Task brief
Update the lines from the line with "The width and height of the screenshot is (1920, 1080). What" up to and including the line with "the blue document" by changing "Find the location of a particular element" to "Locate a particular element". Write out only those lines, with nothing else altered.
### Extracted material
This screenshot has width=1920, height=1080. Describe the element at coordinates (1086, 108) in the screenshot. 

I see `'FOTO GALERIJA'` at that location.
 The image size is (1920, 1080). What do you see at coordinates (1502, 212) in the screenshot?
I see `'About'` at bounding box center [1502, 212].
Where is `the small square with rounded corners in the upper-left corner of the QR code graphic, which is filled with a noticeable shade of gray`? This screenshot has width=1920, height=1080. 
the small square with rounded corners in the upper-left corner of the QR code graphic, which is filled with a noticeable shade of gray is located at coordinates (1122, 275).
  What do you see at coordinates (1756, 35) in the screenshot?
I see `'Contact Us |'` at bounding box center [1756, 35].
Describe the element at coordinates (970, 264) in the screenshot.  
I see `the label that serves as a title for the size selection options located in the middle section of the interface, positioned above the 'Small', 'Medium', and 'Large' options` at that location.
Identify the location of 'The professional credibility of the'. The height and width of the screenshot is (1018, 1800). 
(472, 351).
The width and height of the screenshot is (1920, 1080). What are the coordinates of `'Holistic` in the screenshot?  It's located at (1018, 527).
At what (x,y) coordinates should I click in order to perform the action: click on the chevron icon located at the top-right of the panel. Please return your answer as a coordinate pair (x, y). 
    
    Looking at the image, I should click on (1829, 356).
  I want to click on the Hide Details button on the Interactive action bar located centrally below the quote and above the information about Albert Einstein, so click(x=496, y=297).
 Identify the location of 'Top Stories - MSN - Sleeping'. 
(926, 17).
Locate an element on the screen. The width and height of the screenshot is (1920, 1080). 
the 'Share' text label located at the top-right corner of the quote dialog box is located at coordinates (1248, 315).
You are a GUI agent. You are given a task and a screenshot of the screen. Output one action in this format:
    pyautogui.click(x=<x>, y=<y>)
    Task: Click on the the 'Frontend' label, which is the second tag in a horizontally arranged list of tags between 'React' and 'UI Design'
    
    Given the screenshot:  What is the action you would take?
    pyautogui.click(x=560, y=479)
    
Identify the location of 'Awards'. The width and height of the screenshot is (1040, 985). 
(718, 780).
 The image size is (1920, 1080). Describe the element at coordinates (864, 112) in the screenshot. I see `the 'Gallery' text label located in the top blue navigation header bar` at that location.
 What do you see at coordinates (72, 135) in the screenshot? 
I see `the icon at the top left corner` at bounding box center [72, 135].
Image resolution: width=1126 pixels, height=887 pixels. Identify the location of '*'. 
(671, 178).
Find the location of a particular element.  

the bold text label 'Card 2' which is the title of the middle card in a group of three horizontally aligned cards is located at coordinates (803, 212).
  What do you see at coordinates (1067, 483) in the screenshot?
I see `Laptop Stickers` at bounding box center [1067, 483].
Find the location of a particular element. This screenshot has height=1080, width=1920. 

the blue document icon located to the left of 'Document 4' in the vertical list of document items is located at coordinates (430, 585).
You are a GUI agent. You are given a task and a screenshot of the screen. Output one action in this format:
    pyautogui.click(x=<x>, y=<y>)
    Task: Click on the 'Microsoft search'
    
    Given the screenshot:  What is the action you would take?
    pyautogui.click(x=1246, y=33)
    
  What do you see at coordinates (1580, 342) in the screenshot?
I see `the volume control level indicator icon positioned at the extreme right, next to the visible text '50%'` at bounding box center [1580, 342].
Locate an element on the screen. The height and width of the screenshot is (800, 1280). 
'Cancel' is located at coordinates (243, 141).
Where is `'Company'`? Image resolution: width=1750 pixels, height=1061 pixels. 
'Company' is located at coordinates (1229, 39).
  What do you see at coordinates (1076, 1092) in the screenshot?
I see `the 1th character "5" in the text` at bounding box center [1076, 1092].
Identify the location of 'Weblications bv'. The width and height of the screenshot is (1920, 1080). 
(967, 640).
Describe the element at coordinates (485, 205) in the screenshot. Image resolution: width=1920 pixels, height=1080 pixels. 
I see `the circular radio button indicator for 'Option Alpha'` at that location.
######
Written response
The width and height of the screenshot is (1920, 1080). What are the coordinates of `'Holistic` in the screenshot?  It's located at (1018, 527).
At what (x,y) coordinates should I click in order to perform the action: click on the chevron icon located at the top-right of the panel. Please return your answer as a coordinate pair (x, y). 
    
    Looking at the image, I should click on (1829, 356).
  I want to click on the Hide Details button on the Interactive action bar located centrally below the quote and above the information about Albert Einstein, so click(x=496, y=297).
 Identify the location of 'Top Stories - MSN - Sleeping'. 
(926, 17).
Locate an element on the screen. The width and height of the screenshot is (1920, 1080). 
the 'Share' text label located at the top-right corner of the quote dialog box is located at coordinates (1248, 315).
You are a GUI agent. You are given a task and a screenshot of the screen. Output one action in this format:
    pyautogui.click(x=<x>, y=<y>)
    Task: Click on the the 'Frontend' label, which is the second tag in a horizontally arranged list of tags between 'React' and 'UI Design'
    
    Given the screenshot:  What is the action you would take?
    pyautogui.click(x=560, y=479)
    
Identify the location of 'Awards'. The width and height of the screenshot is (1040, 985). 
(718, 780).
 The image size is (1920, 1080). Describe the element at coordinates (864, 112) in the screenshot. I see `the 'Gallery' text label located in the top blue navigation header bar` at that location.
 What do you see at coordinates (72, 135) in the screenshot? 
I see `the icon at the top left corner` at bounding box center [72, 135].
Image resolution: width=1126 pixels, height=887 pixels. Identify the location of '*'. 
(671, 178).
Locate a particular element.  

the bold text label 'Card 2' which is the title of the middle card in a group of three horizontally aligned cards is located at coordinates (803, 212).
  What do you see at coordinates (1067, 483) in the screenshot?
I see `Laptop Stickers` at bounding box center [1067, 483].
Locate a particular element. This screenshot has height=1080, width=1920. 

the blue document icon located to the left of 'Document 4' in the vertical list of document items is located at coordinates (430, 585).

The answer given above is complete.